The UK seafood industry is under unprecedented pressure to deliver on national food security during COVID-19/SARS-CoV-2 pandemic, while trying to adapt to remain socio-economically viable. However, no data exists on the systemic impacts to the UK seafood industry, adaptation actions employed by businesses and their potential effects on seafood supply. This compromises the timely adoption of measures to address challenges currently faced by businesses and delays the implementation of changes to increase the UK seafood industry’s resilience to future shocks.

RiseUp’s approach to inform a response to COVID-19 impacts and to increase food system resilience

RiseUP brings together the expertise of SAMS, the University of Manchester and Seafish to explore pathways to increase resilience at the system and business levels and provide policy-relevant recommendations and stakeholder-specific advice to address challenges.
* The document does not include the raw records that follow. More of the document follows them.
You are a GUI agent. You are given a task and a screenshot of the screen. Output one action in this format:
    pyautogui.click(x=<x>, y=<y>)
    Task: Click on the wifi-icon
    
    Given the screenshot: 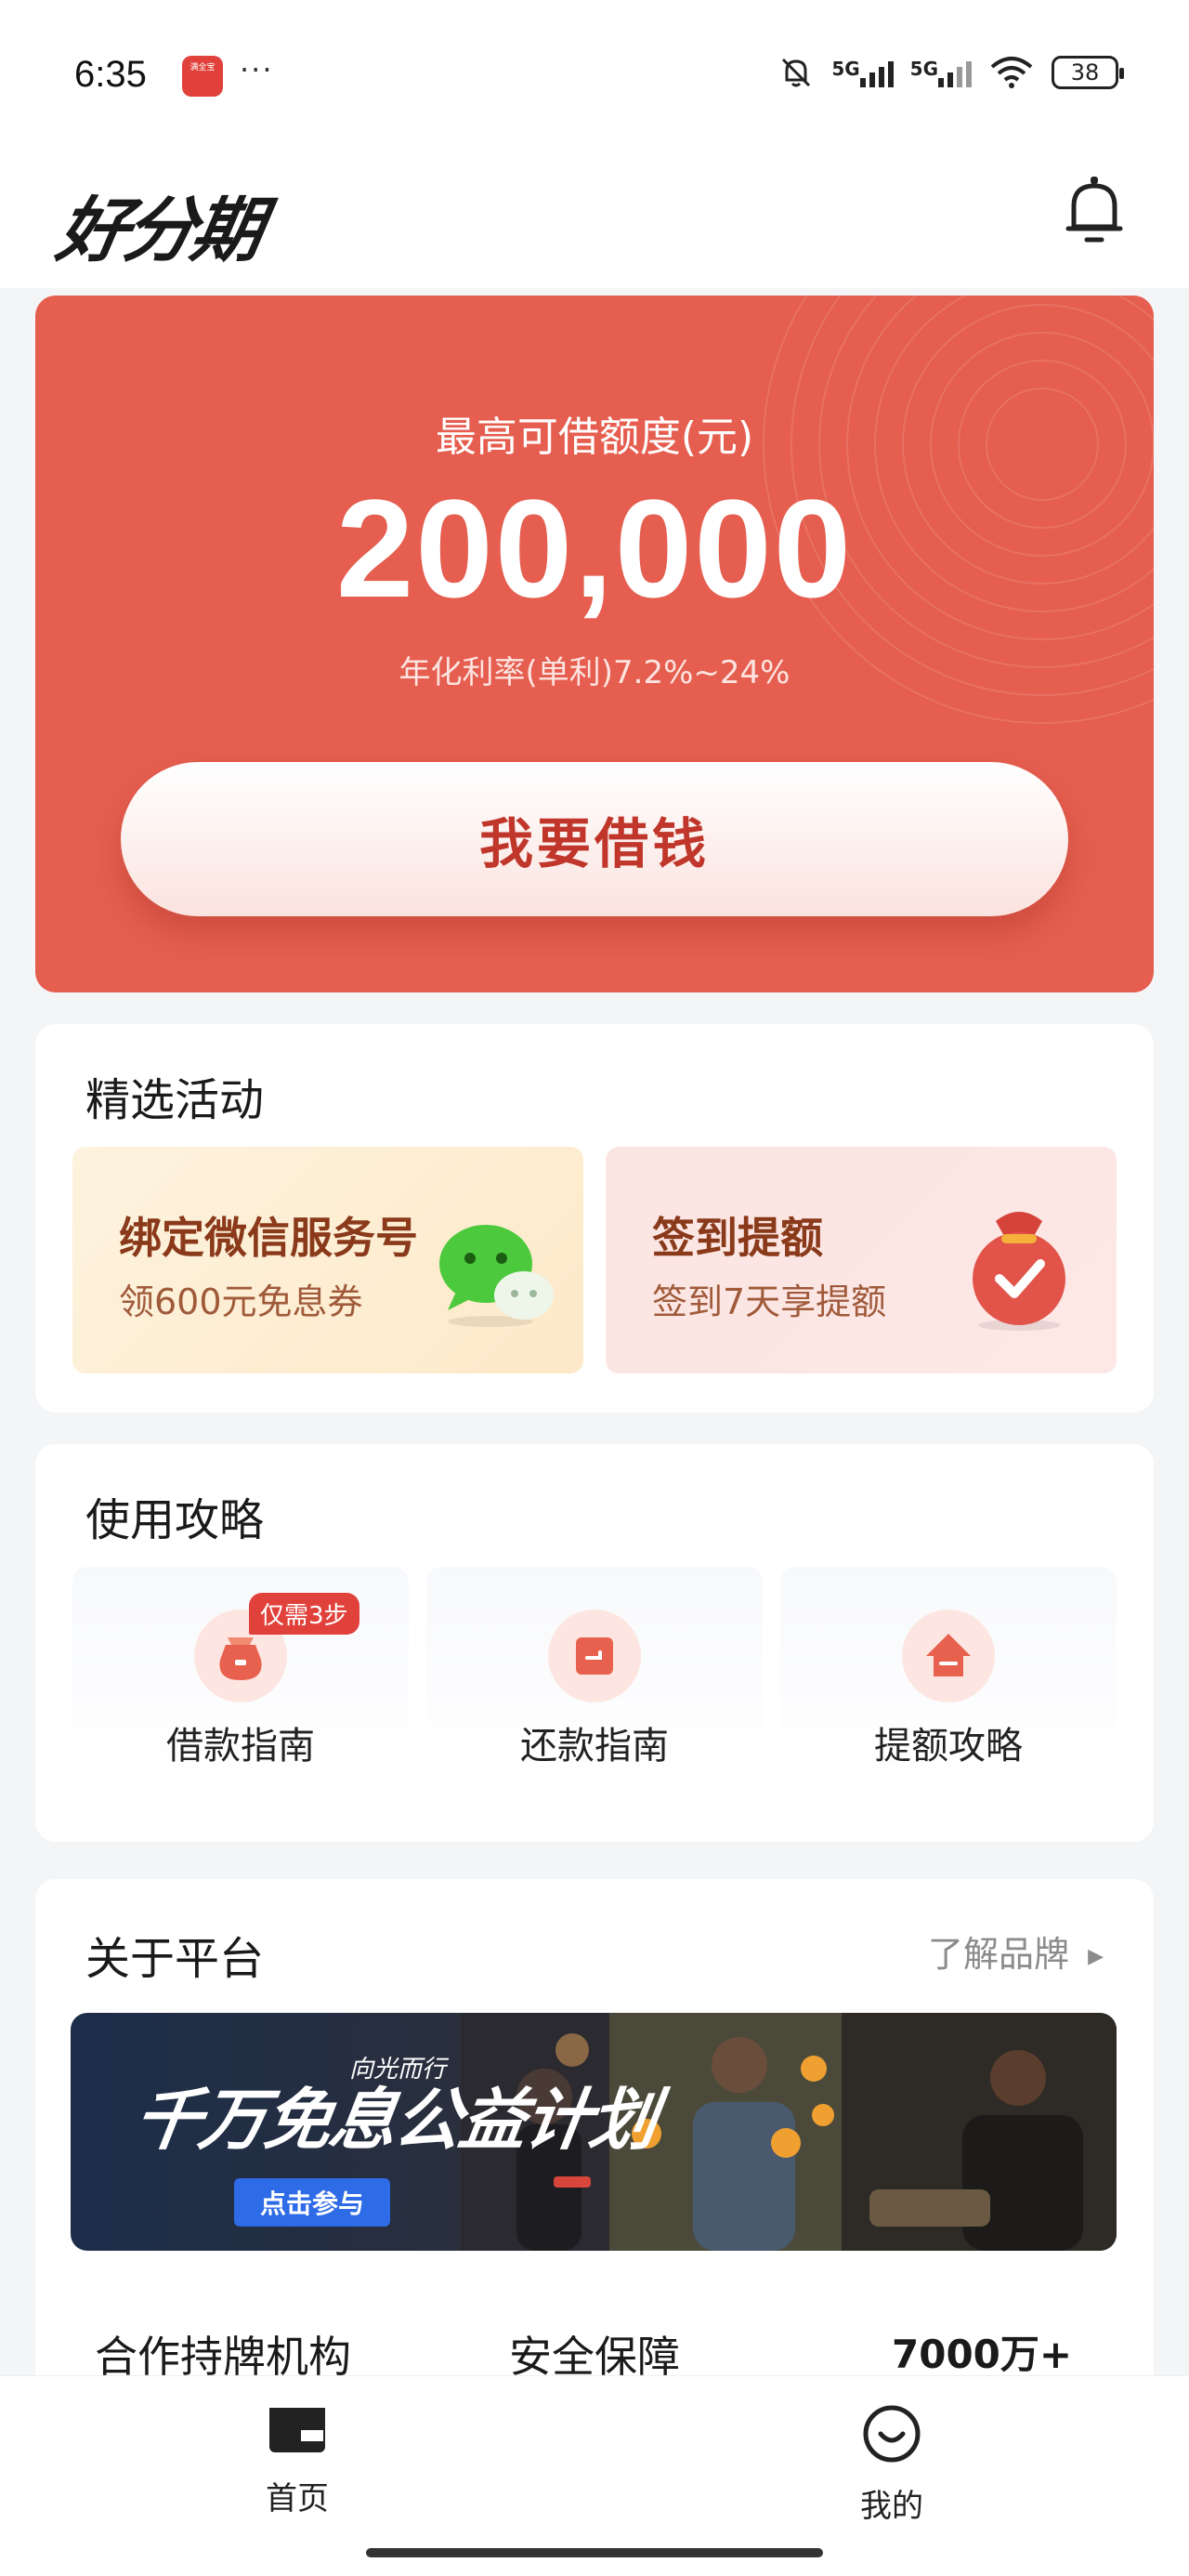 What is the action you would take?
    pyautogui.click(x=1012, y=72)
    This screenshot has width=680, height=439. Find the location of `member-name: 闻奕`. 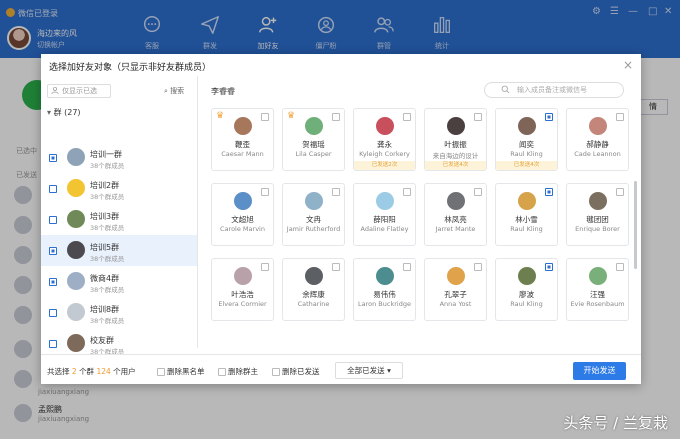

member-name: 闻奕 is located at coordinates (526, 144).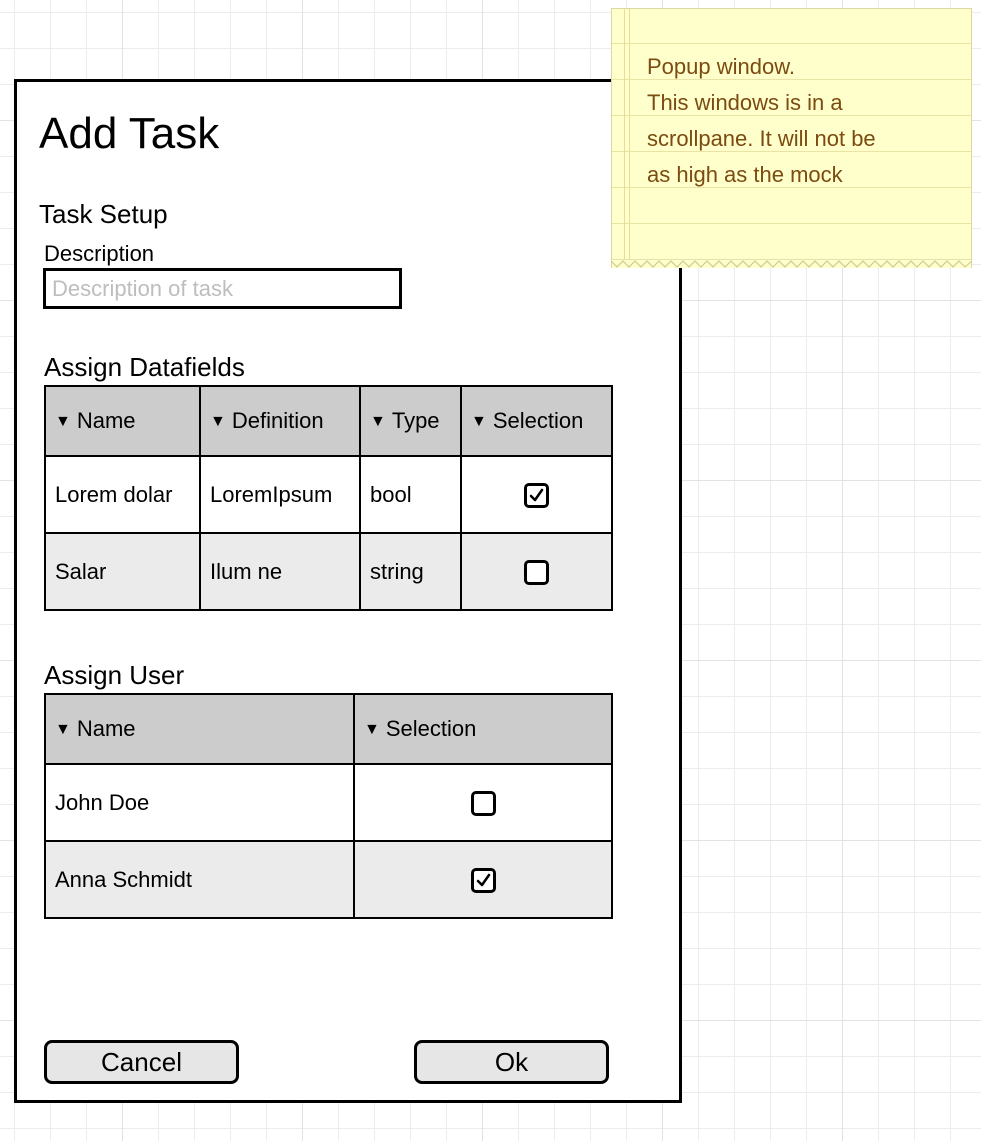 The image size is (981, 1141). What do you see at coordinates (512, 1062) in the screenshot?
I see `ok-button: Ok` at bounding box center [512, 1062].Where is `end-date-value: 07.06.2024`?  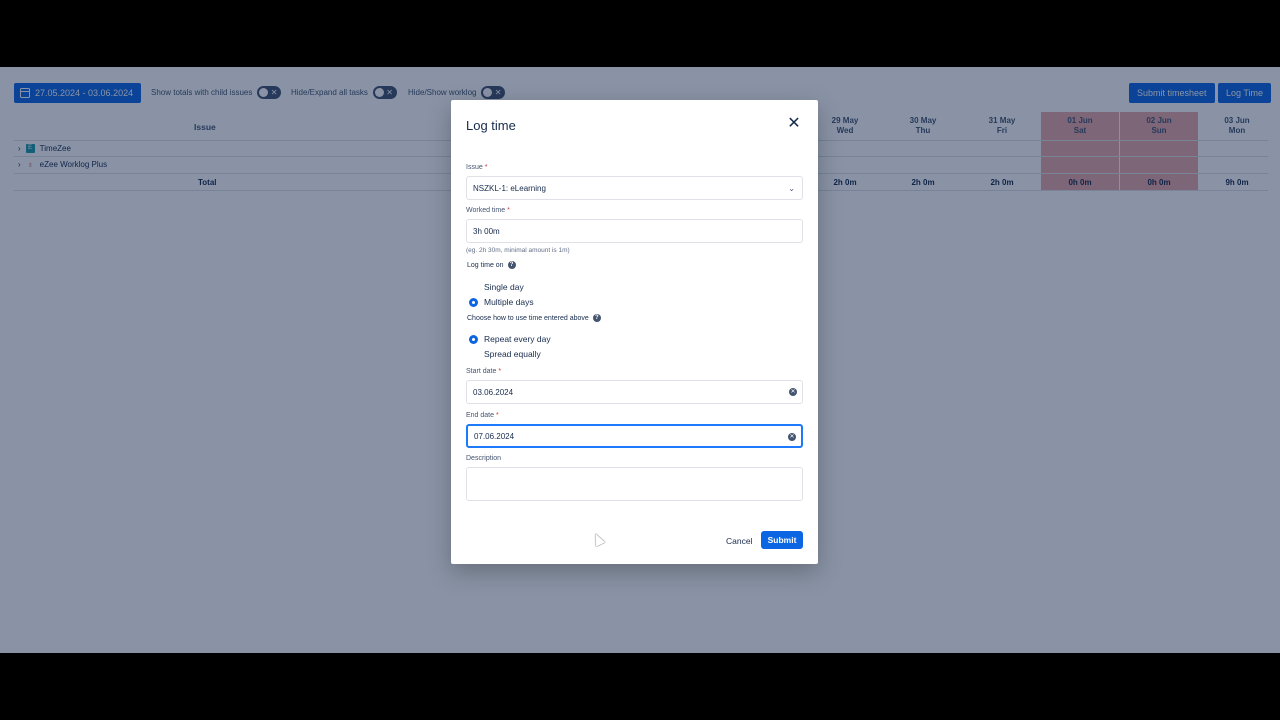
end-date-value: 07.06.2024 is located at coordinates (494, 436).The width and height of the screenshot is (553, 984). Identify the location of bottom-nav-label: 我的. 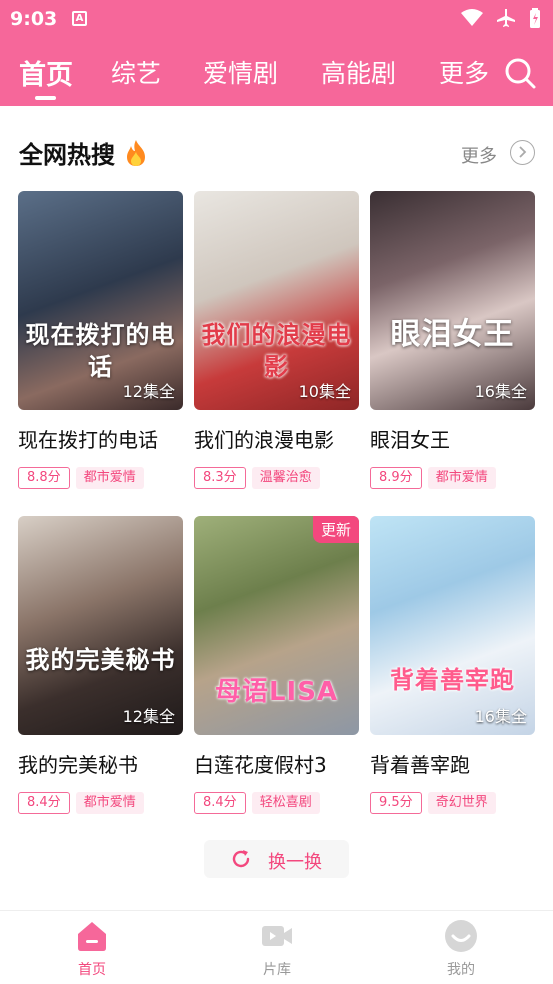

For this, we will collect evidence on the impacts of COVID-19 disruption across the UK seafood industry, how these are managed by businesses and how impacts are propagating through the supply network. 

A mixed-method approach combines data collection through interviews and surveys; modelling of the industry supply network to explore systemic, particularly unintended, consequences to its resilience; and in-depth case studies to investigate business model adaptation and circularity in selected sectors. The project runs for 18-months and will provide evidence for decision-making under pressure and uncertainty, to manage the COVID-19 disruption.

The project will outline areas for immediate action and inform strategic changes to increase the resilience of the UK seafood industry to future shocks. RiseUP will contribute to understanding the routes to increased resilience, sustainability and security of the UK’s seafood system.
 

How to contribute with information if your seafood business has been affected by COVID-19 disruption?

RiseUp started in July 2020 and the team has been interviewing businesses across the seafood industry to gather evidence on the early effects of the COVID-19 disruption across the sector, the response from businesses and the uptake of existing support mechanisms (e.g. government support measures). We have heard from UK fisheries and aquaculture operators, seafood processors, upstream supply chain, logistics, wholesale, retailers and foodservice (including fishmongers and restaurants) and are currently closing the data analysis.

Any business information shared with the team is fully anonymised and is only used in the study with the participants explicit consent, in full compliance with ethical standards. RiseUp is also working in collaboration with Seafish, which is collecting real time data on the impact of COVID-19 on the UK seafood sector through seafish@seafish.co.uk, to inform weekly government updates.

To complement the initial phase of interviews with UK businesses, we are now conducting an online survey on the impact of COVID-19, businesses’ resilience response to COVID-19, and the aspects underpinning resilience to further disruptions and changes.

Take part in RiseUp’s survey by July 15th!

We are inviting UK business working in the UK seafood industry to complete the RiseUp survey at https://uhi.onlinesurveys.ac.uk/riseup by July 15th.

The survey is aimed at businesses working in the UK seafood industry, so if you represent an industry body/association we would kindly ask you to please circulate this to your members or associates, for their input.

Businesses will be asked about the impact of COVID-19, specific aspects of their resilience response, but also the ability to anticipate changes and their effects, including preparing and coping with simultaneous disruptions (such as BREXIT and COVID-19 waves). The survey should take no longer than 20-30 minutes to complete.

 

Role of SAMS on project

SAMS is the lead partner and collaborates with the University of Manchester and Seafish to deliver RiseUp’s various work packages. SAMS leads the data collection on the effects of the COVID-19 disruption on seafood businesses, their responses and relevant seafood supply-chain network flows (WP1) and is responsible for the analysis of the seafood sector industry network resilience (WP2). The University of Manchester is responsible for the work on business model adaptation, resilience and circularity, through the analysis of in-depth business case studies (WP3).